▶ **Goal of the exercise**: Echo everything from the line containing "Task: Click the Use in New Chat button" down to the line containing "Action: tap(165, 142)", both included, and leave the pictures out of your answer.
START
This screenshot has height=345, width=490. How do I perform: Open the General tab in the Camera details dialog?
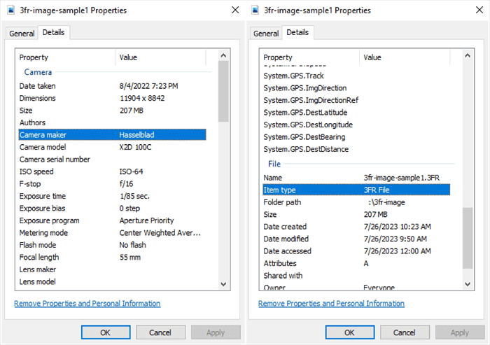click(22, 33)
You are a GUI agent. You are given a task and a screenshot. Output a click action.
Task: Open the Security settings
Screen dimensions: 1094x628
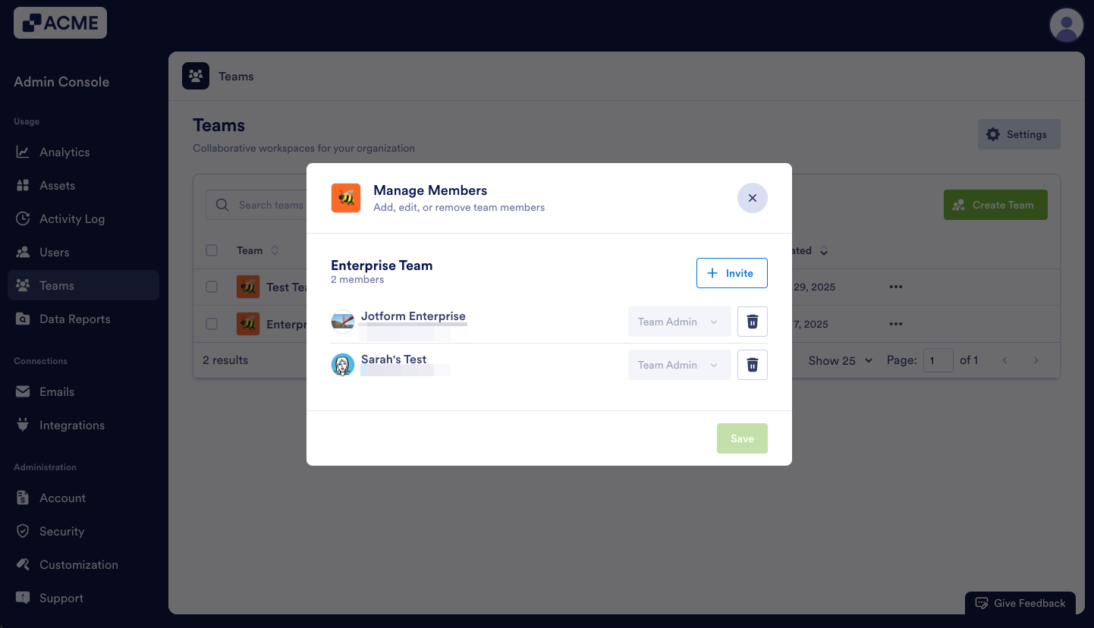[61, 531]
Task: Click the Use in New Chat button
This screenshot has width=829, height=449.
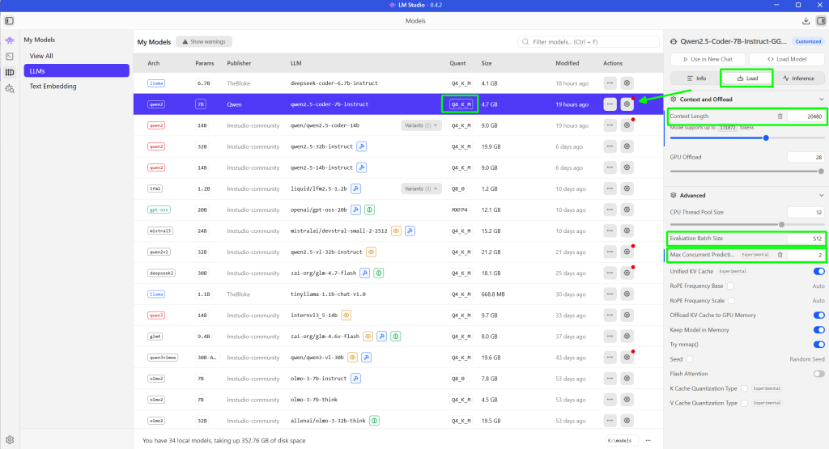Action: tap(706, 59)
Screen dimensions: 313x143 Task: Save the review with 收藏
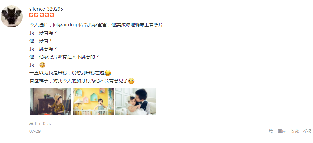pos(295,131)
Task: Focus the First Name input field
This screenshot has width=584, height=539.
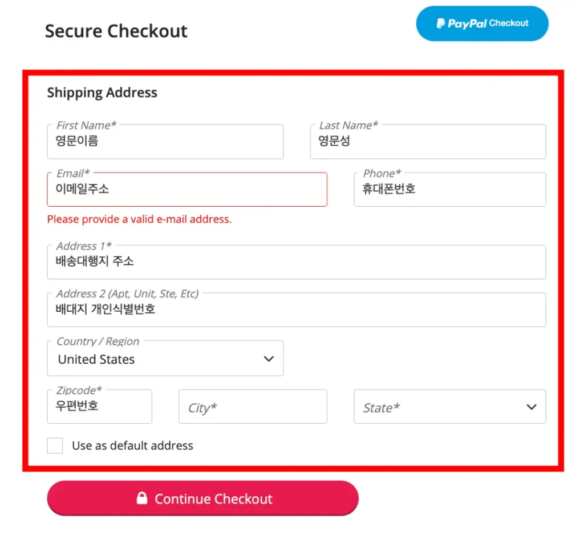Action: tap(165, 142)
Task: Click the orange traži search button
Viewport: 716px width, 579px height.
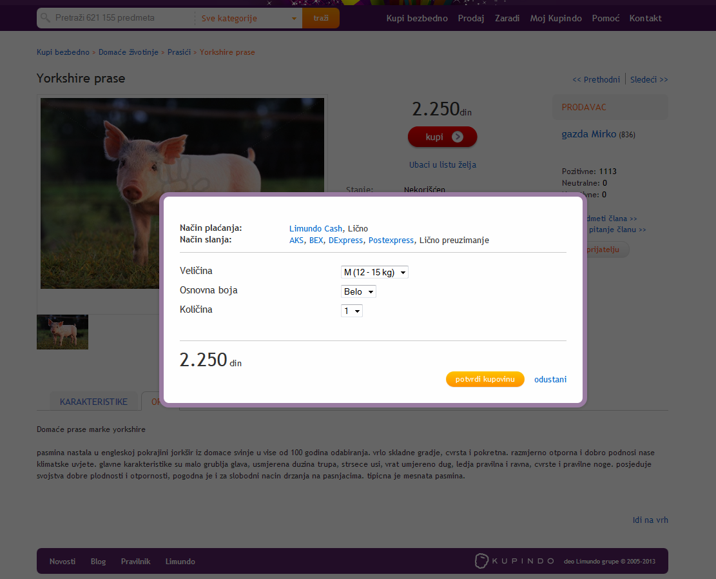Action: [320, 18]
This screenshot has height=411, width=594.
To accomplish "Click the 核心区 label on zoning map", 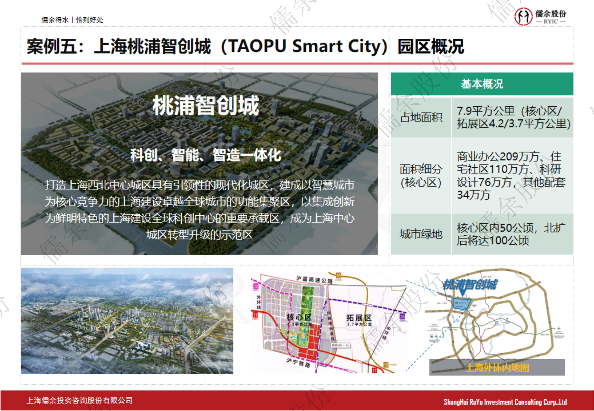I will coord(299,317).
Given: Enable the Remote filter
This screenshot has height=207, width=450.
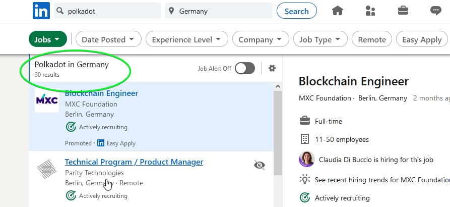Looking at the screenshot, I should (x=372, y=39).
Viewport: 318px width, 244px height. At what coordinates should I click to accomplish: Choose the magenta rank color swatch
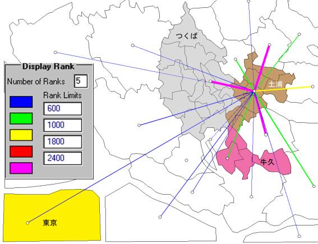pyautogui.click(x=21, y=168)
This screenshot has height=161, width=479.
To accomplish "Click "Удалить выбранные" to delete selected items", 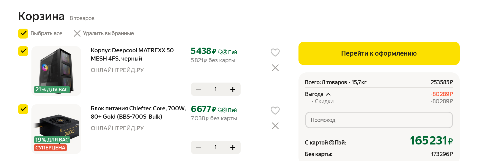I will [x=104, y=34].
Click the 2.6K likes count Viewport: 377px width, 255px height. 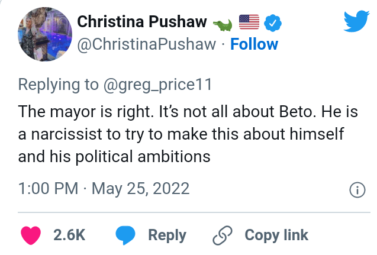[69, 235]
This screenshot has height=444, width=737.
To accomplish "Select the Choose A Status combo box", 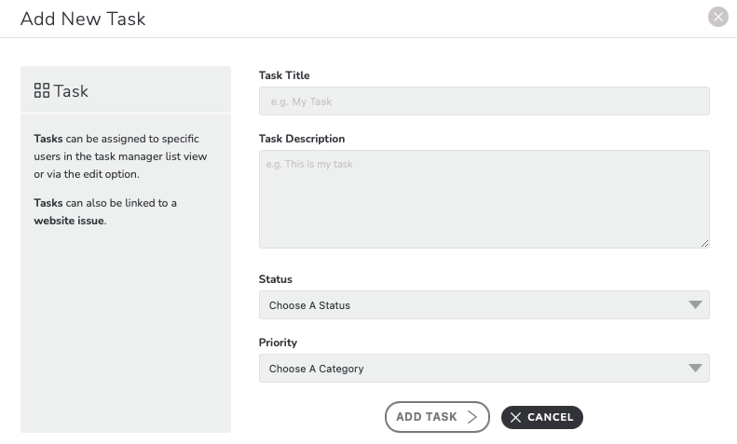I will [485, 305].
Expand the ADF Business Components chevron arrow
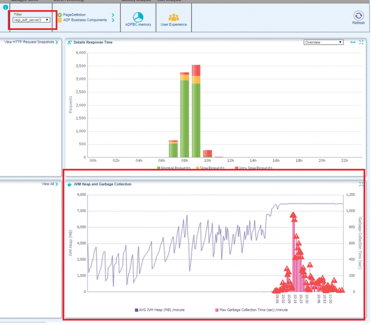Image resolution: width=371 pixels, height=325 pixels. click(x=113, y=20)
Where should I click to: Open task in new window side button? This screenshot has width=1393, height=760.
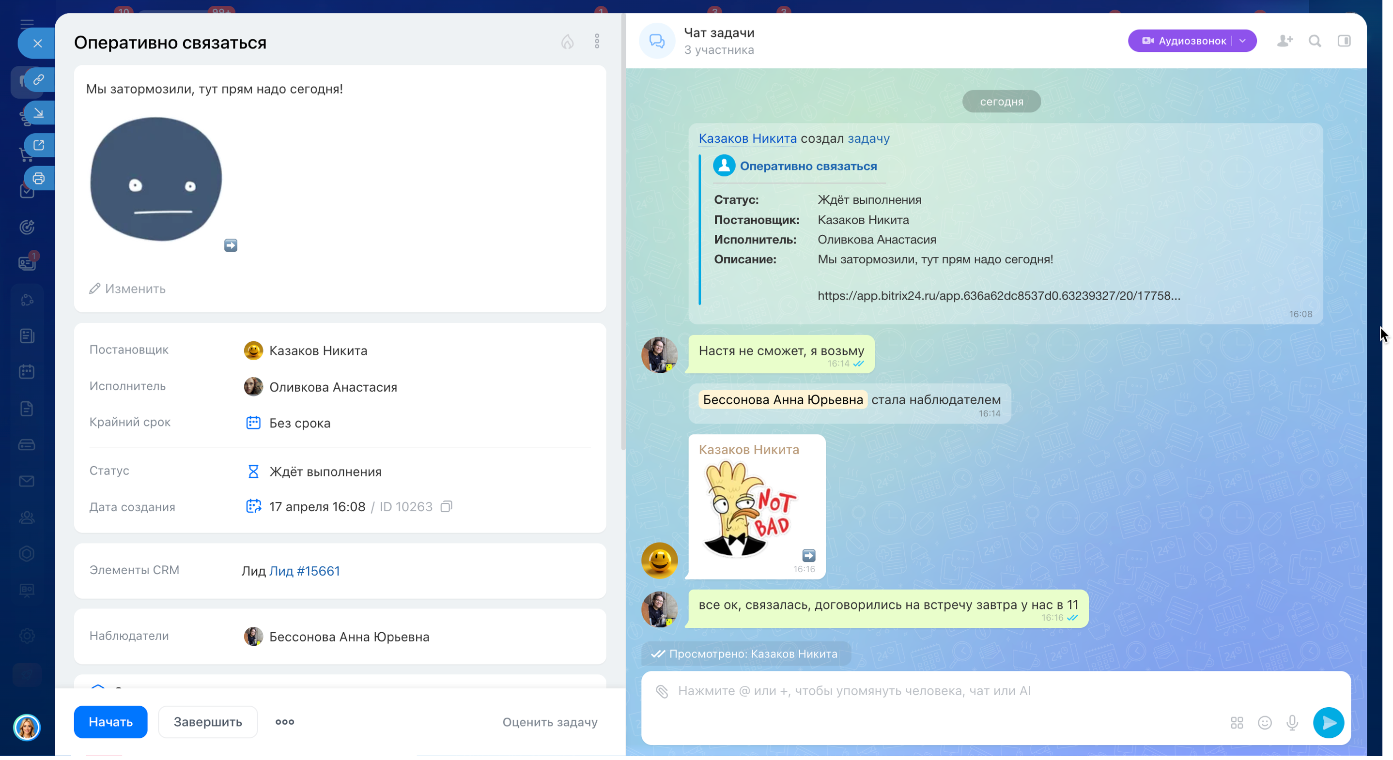click(x=38, y=145)
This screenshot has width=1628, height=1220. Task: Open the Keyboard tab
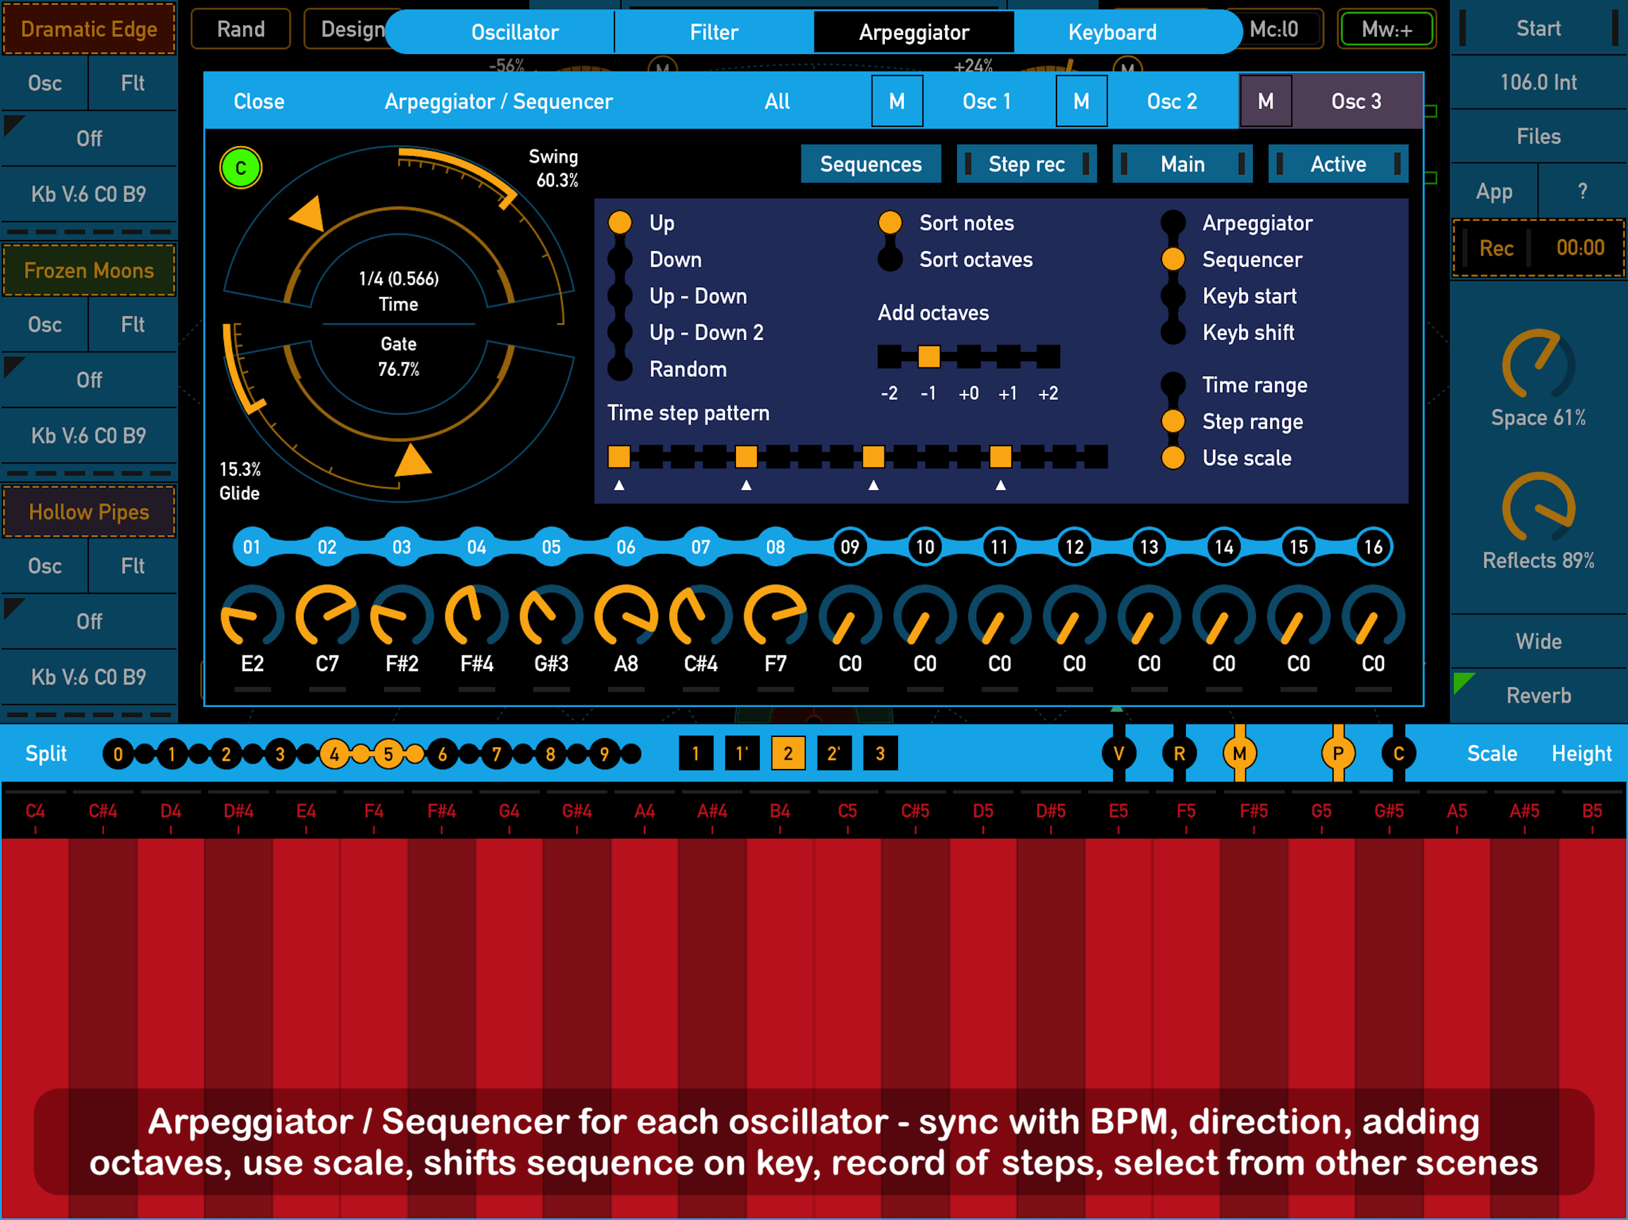pos(1111,32)
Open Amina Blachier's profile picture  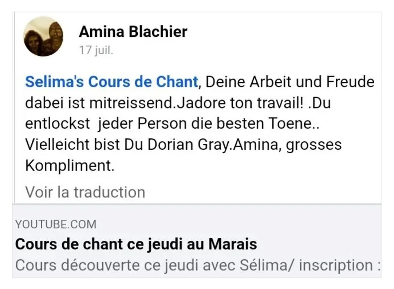click(43, 36)
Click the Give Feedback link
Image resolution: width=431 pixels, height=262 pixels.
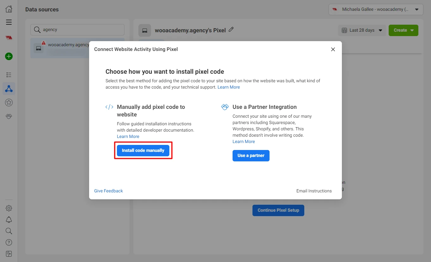108,191
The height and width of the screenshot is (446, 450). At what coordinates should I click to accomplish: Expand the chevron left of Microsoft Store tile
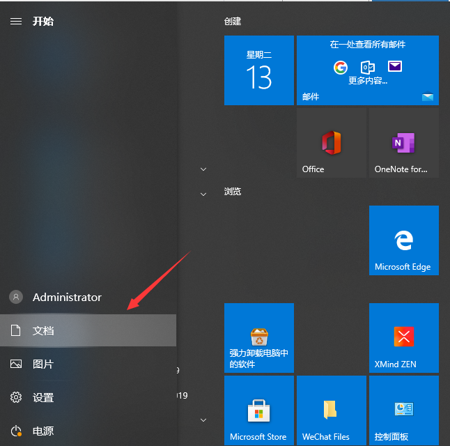(x=203, y=420)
END
▶ **Answer to this task**:
Task: Click the Use in New Chat button
This screenshot has width=829, height=449.
Action: tap(706, 59)
Screen dimensions: 313x143 Task: Save the review with 收藏
pos(295,131)
Task: Focus the First Name input field
This screenshot has width=584, height=539.
Action: tap(165, 142)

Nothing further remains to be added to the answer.